Some questions about transposing

Discussion in 'Trumpet Discussion' started by samsplace, Oct 16, 2009.

  1. samsplace

    samsplace New Friend

    Jul 9, 2009
    I would like to find some music that all three of my kids can perform together for their grandparents at Thanksgiving and Christmas. After looking through the music store, I think that some of it I am going to have to come up with on my own. After searching old threads here and doing some intensive theory review last night, I think I was successful in transposing a version of the doxology from piano to trumpet last night.

    However, what happens when you transpose and you don't like the outcome? I think it now might be too high and have too many notes that my son does not know. Granted, he will likely learn them quickly as he has every other time he has attempted a new not, but I don't want to push him with a song that is too high.

    I am planning to pick up a hymnal at the used book store today and use the doxology from that. The online option I found last night didn't have a single chord in it but it was perfect for me to practice transposing with.

    I am trying to work out parts for a trumpet, piano and violin. The kids seem to really love it when they play together. We bought the suzuki piano accompaniment book that my oldest can play while the middle child plays the violin. But finding something for all three is providing to be a challenge.

    Keep in mind I have minimal musical training, just some basic piano as a child and the theory that went along with it. However, as a home schooling family, we strive to model for our children that you are never to old to learn something new. I am completely willing to work on learning more complicated musical theory if I need to in order to keep their musical training fun and something that they can at times do together.
  2. Vulgano Brother

    Vulgano Brother Moderator Staff Member

    Mar 23, 2006
    Parts Unknown
    If the trumpet part is too high you'll have to transpose everything.

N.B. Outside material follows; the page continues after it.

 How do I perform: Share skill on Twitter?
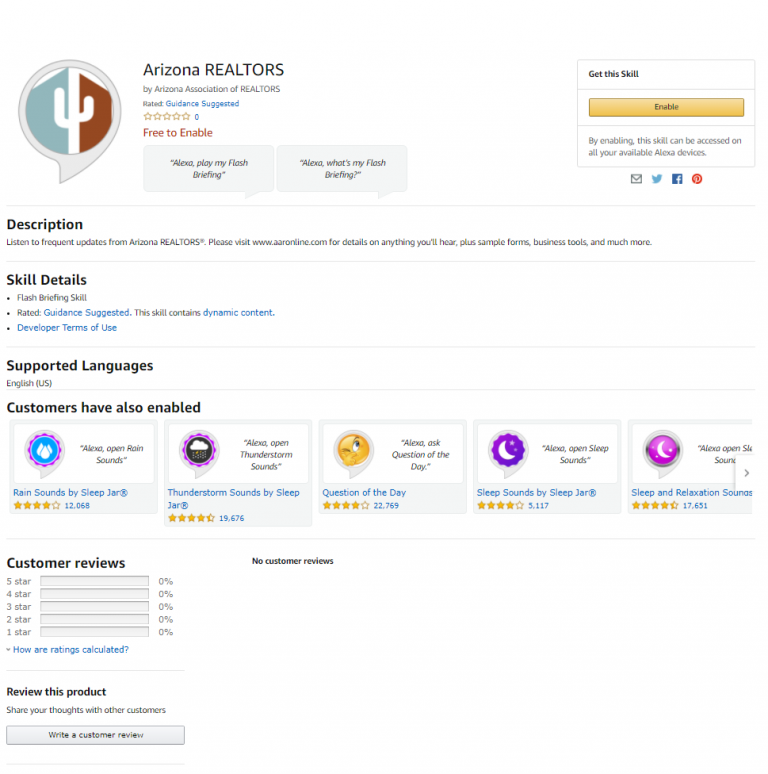[x=656, y=179]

    If you wish to add a descant, the cheap/dirty and easy way is to take the alto part up an octave.

    You might consider getting some music notation software. There is some nifty music to be found online in midi format--import that into your progam and (to quote Champ) POW!!!, you can transpose at the click of a button. Fun stuff!
  3. samsplace

    samsplace New Friend

    Jul 9, 2009
    Thank you! That was the conclusion I had come to last night, but wasn't certain. Do you have a specific recommendation on music notation software? Bonus points for a recommendation that works on a mac.

    I just remembered my other questions:

    1. The piece that I transposed was in the key of G major. Once the piece was transposed, it was in D, is this correct? Assuming this is correct, are their common (or maybe better said, best) keys for trumpet to play in? So far in my son's beginner books, everything has been flats, so I just wasn't sure if all the sharps were correct.

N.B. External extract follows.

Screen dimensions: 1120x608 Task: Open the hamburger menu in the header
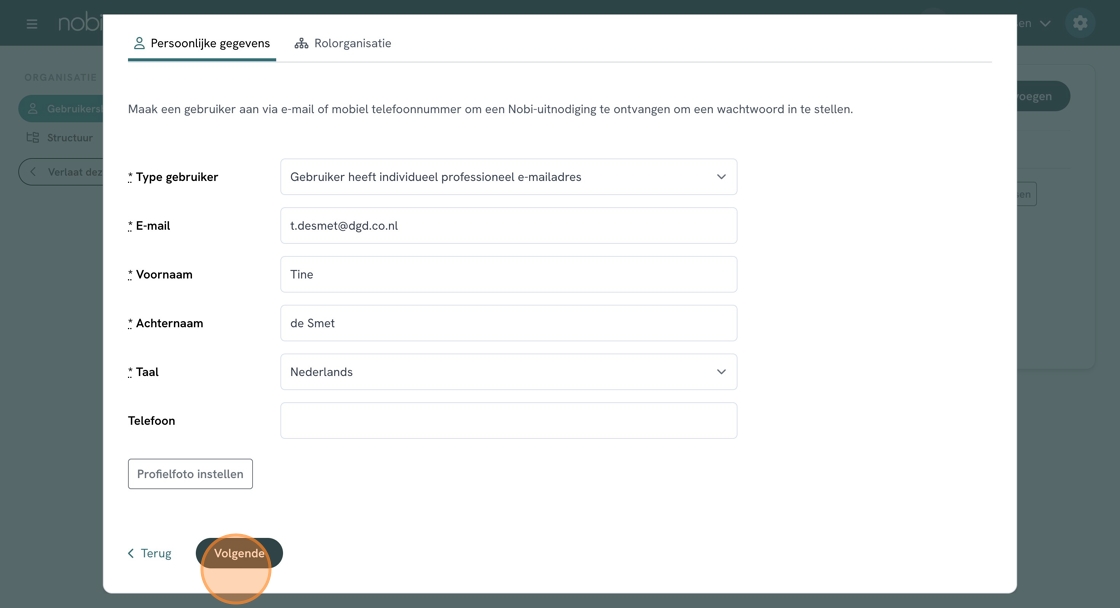point(32,23)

    2. Is there a good theory reference book? My oldest just switched to the Theory Time series and I actually worked through several of the exercises in there last night. However, it would have been very helpful to have a reference book to refer to on some of the questions that I had, as the explanations were minimal and I didn't have an answer key. I think her piano teacher will be very happy that I am working to remember/learn my theory that never really clicked before so that I can help the kids better during the week!
    Last edited: Oct 16, 2009
  4. govtmodel

    govtmodel Pianissimo User

    Dec 26, 2004
    Rhode Island
  5. ExtraTeeth

    ExtraTeeth Pianissimo User

    Nov 13, 2008
    Perth, Western Australia
    I use MuseScore which is free. It does crash a bit if you don't follow the instructions exactly but is easy to use.